The debates surrounding this case reflect a rightful demand for greater control in personal health care decisions and enhanced communication between the provider and the patient. But, as was the case with the woman in New York, I have seen countless situations in America where physicians are put in the ethically uncomfortable position of having to aggressively intervene upon a patient they believe have no chance of survival.

In the US, any decision to institute a DNR order must come from the patient, his family, or appointed surrogate. While this gives families a sense of control and decision making capacity over their loved one’s care, it also places a significant burden of guilt onto them. They are forced to make decisions that aren’t actually choices. I found it cruel to have to ask families already suffering emotional trauma to ‘refuse’ this useless procedure. Not only does it create false hope, but it also makes families feel as if they’re having to decide whether to give up on their loved one. When the end of life is inevitable, it is God or nature who decides, not doctors or families.

An essay by Ken Murray, an American physician, entitled ‘How Doctors Die’, resonated deeply amongst the American medical profession. He recognized that when it comes to themselves, most doctors do not want to be subjected to “futile” care. They know modern medicine’s limits and its ability to subject our loved ones to “misery we would not inflict on a terrorist.” Medical decisions to withhold CPR do not occur because doctors have given up, but instead from efforts to prevent unnecessary suffering at the end of life.

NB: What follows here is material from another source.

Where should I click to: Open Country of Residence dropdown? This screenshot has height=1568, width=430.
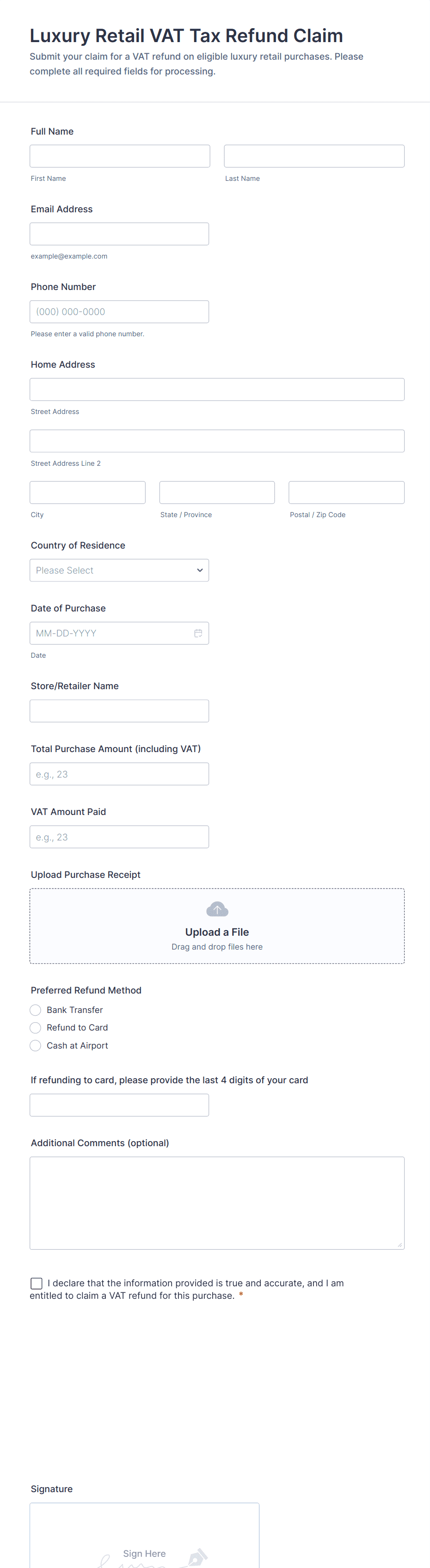click(x=119, y=570)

Unlike the US, here in the UK the ultimate decision regarding resuscitation lies with the doctor. The UK General Medical Council stipulates that doctors are not obligated to provide treatments at the end of life, including resuscitation, that would not be clinically appropriate or of overall benefit. This guidance reflects the position that these are clinical decisions; patients may not demand treatments that physicians believe would be futile or would not result in a meaningful prolongation of life.

The recent focus on autonomy over decisions at the end of life in the UK, through Tracey’s court case as well as controversy over the Liverpool Care Pathway, highlight the need for continued dialogue and clarity on these issues. The lawyers involved in the Tracey case have rightly affirmed that these decisions should not be made in the courts – a process that encourages suspicion and public anxiety.

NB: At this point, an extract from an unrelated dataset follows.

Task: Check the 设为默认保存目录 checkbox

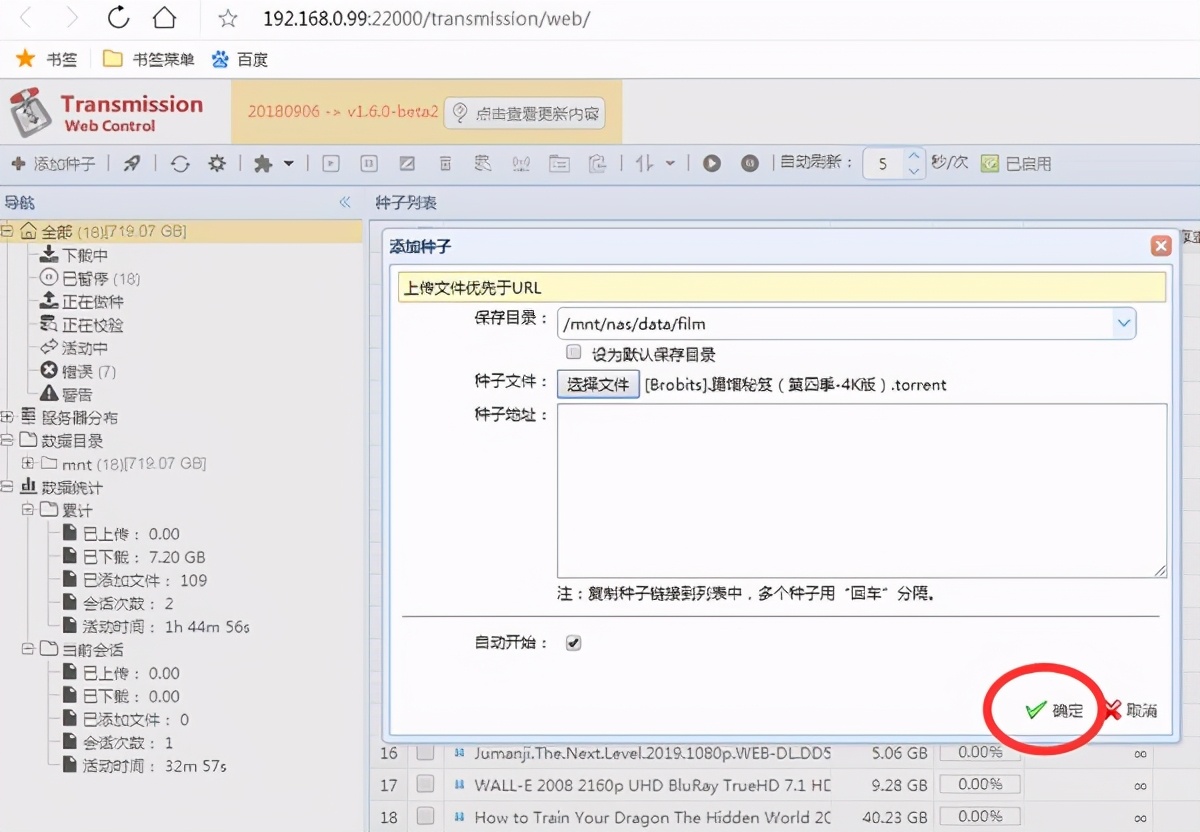Action: pyautogui.click(x=573, y=351)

Instead, we should work together to foster trust and confidence in the health care system, by encouraging conversations about resuscitation decisions at all levels. The NHS’s Dying Matters initiative has already pioneered efforts to change public perceptions of dying and counter unrealistic expectations. Future guidelines should be established through public consensus between practitioners who have professional expertise in this area and key stakeholders.

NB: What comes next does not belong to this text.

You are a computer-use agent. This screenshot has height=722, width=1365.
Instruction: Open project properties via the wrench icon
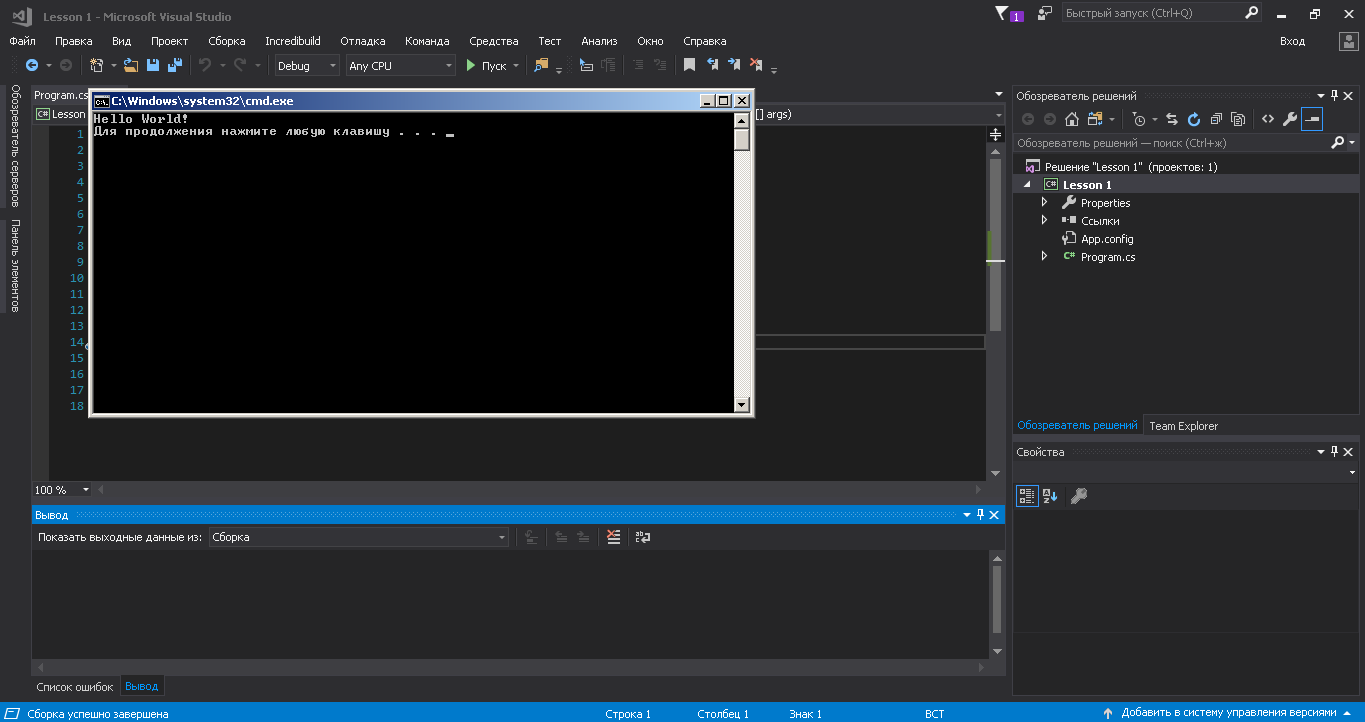tap(1289, 119)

I feel that the UK is at a crossroads in much the same way that the US was several decades ago. High profile court cases surrounding patient rights at the end of life catalyzed a set of changes, which led to America’s current system of aggressive treatments at all costs regardless of futility or clinical common sense. I encourage my British colleagues to looking across the pond to the US as a cautionary tale of how these decisions impact our ability to serve in the best interest of our patients.